Because of its interactive nature, guests will be able to get a hands-on experience of the newest technology available at MOSI, including the Meridian Shuttle, drones and robots such as Ollie and Sphero. The goal of the exhibit is to educate and spark the conversation for people in terms of what technology can bring to the table for the future of human/machine interactions.
“By making these new and developing technologies accessible to everyone, MOSI gives its visitors a sneak peek into their not-so-distant future and inspires our next generation of scientists, engineers and inventors to see that anything is possible,” says Molly Demeulenaere, President and CEO of MOSI.
Induct Technology’s Meridian Shuttle is the feature of the MOSI exhibit Innovate, and its inspiring, autonomous technology is the first of its kind to be available to the general public. The shuttle’s impressive specs allow it to see 360-degrees and 200 meters out, using four high-tech sensors found on each corner of the vehicle, that update automatically 25 times per second. With just an input on its touchscreen monitor, the Meridian sets off, using its sensor technology to navigate to the destination selected safely. The Meridian is also reversible; depending on the direction that is input, the front of the vehicle can become the rear and vice versa. This 4-wheel drive, free-electric running shuttle is the first taste of autonomous technology that is open for public consumption, and is a step toward to future of its industry.
Drones typically are paired with the nasty stigma of privacy invasion, and spying, but Innovation is hopeful to turn that mindset around, and educate the public on the many useful ways that drones can help people, thanks to the drone donations from Turin Aviation Group. The main goal of the exhibit is education — drones are not something to be feared, but are extremely helpful with surveying and in agriculture. From helping farmers manage large crops and spraying pesticides, to surveying power lines and creating 3D elevation models for mapping purposes with their high-definition cameras, "the possibilities are endless,” says Turin Aviation Group’s Matt Ippolito. MOSI’s Drone Zone will be open July 6.
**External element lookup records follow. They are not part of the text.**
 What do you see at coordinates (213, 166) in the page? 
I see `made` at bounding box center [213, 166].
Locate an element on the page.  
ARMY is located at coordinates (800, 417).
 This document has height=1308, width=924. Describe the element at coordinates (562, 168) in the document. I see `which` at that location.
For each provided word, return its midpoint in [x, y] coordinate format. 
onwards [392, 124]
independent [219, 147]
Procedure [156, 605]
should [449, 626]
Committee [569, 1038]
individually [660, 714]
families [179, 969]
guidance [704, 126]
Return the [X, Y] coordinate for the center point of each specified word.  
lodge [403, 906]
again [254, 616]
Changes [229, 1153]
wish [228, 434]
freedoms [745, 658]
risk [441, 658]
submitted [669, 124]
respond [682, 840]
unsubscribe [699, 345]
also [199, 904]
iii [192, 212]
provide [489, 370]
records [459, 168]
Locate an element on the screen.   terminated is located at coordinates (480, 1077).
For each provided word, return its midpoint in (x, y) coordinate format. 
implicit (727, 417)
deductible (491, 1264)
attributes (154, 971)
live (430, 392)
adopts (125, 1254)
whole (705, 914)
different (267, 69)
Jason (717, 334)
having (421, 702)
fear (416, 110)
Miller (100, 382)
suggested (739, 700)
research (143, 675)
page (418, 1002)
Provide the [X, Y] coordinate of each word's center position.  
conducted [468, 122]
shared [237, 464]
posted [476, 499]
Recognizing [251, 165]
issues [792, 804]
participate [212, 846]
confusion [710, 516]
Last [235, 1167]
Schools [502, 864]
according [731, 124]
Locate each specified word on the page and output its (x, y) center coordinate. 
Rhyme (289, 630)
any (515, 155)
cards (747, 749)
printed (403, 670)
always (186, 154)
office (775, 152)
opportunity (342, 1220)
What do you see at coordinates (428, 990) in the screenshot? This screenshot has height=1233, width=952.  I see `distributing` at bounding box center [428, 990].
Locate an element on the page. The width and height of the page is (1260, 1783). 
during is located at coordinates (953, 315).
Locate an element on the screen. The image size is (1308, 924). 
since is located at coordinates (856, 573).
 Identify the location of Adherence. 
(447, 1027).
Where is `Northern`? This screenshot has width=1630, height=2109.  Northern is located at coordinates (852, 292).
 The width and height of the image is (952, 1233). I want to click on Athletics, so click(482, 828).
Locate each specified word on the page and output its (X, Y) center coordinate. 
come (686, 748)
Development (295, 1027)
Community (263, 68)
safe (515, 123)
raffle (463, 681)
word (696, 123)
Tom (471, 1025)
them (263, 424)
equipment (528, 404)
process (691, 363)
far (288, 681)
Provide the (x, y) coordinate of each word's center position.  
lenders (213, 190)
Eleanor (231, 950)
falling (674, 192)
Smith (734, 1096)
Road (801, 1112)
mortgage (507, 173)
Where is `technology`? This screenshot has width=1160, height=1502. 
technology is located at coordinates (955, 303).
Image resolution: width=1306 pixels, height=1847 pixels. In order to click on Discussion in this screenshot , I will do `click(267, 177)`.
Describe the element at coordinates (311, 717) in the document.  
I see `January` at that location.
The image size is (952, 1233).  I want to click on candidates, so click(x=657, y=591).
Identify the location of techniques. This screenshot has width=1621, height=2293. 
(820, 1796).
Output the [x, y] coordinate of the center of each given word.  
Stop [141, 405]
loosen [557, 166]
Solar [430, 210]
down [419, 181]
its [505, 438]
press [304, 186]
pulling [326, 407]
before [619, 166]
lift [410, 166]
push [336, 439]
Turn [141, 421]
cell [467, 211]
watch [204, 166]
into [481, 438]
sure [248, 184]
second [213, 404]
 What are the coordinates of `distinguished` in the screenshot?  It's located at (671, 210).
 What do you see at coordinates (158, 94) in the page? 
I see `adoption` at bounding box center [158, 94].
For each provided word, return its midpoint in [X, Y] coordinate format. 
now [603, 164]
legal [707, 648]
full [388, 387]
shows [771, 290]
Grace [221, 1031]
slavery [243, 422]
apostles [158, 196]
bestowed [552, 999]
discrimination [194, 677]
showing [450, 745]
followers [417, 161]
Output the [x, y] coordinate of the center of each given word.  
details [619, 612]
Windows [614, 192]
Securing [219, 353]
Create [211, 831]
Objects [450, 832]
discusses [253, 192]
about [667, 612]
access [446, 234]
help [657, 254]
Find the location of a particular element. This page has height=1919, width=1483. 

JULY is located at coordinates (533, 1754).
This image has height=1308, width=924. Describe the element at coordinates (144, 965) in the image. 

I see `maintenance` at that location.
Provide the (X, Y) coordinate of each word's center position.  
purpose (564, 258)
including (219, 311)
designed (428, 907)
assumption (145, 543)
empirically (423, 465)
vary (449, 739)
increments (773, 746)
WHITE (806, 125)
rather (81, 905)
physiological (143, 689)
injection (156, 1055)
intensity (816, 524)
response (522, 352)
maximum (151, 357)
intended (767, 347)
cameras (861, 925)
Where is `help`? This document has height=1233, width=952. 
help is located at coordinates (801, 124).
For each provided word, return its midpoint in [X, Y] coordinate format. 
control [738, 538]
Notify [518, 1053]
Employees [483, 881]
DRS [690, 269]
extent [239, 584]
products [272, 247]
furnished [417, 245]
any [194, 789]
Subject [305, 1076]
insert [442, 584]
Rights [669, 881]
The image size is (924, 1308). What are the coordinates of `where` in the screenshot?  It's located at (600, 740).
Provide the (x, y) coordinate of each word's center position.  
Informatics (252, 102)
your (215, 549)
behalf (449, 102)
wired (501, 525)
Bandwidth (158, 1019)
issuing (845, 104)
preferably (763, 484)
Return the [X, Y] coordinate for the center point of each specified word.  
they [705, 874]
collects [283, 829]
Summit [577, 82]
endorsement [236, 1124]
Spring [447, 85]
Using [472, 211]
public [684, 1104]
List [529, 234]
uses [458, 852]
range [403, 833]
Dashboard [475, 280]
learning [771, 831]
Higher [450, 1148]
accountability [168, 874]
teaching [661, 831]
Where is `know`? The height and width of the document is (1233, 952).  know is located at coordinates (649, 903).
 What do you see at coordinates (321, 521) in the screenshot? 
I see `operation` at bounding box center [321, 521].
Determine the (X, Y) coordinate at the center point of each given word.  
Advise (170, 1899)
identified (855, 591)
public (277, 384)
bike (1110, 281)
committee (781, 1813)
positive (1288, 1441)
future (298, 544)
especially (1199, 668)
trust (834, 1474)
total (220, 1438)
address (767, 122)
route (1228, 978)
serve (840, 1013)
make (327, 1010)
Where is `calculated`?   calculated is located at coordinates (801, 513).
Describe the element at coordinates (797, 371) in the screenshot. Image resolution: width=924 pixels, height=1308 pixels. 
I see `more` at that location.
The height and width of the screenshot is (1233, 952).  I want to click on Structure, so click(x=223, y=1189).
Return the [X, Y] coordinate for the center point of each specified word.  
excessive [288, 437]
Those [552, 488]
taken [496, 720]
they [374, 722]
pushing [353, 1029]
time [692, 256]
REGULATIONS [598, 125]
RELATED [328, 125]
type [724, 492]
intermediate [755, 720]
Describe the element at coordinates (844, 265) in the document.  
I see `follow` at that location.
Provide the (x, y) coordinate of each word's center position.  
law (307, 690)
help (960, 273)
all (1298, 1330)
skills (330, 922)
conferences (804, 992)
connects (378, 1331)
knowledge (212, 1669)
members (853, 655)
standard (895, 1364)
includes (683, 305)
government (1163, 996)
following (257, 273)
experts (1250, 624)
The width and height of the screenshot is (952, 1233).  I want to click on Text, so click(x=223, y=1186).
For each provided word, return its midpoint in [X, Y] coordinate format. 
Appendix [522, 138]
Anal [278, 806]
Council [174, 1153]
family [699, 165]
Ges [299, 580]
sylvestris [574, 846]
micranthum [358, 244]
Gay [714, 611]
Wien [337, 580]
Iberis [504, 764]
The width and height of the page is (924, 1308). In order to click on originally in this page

The third element of Innovations is the robot experience, which showcases robots such as the Double Telepresence Robot, a single-wheeled, iPad-esque monitor on a pole that is remote controlled with 360-degree mobility that can extend taller or shorter depending on the controller. Its camera functions like FaceTime, allowing for remote transference of an image. The experience also features Sphero and Ollie. Sphero, a small, cue-ball sized white ball, encased in rubber that lights up and can steer up to 4 mph. It’s compatible with apps from a remote Bluetooth-connected source, including a drawing app that allows the user to map out where Sphero will go. Similar to Sphero in terms of functionality, Ollie is little more aggressive in that it can go 14 mph, and is cylindrical in shape, also with flashing lights, and can spin. While these robots have no industrial use and are more for hobbyists, they showcase a small taste of the technology that is becoming available in the world of robotics.
“There is often a fear surrounding new technologies like autonomous vehicles and drones,” said President Demeulenaere. “MOSI empowers people to embrace their curiosity regarding these new technologies in a safe and protective environment.”
MOSI’s driverless vehicle and robot experience is now on view and the Drone Zone will open on July 6 at 10 a.m. as a part of MOSI’s newest exhibit, Innovate. This experience will be included with the price of admission and free for MOSI members.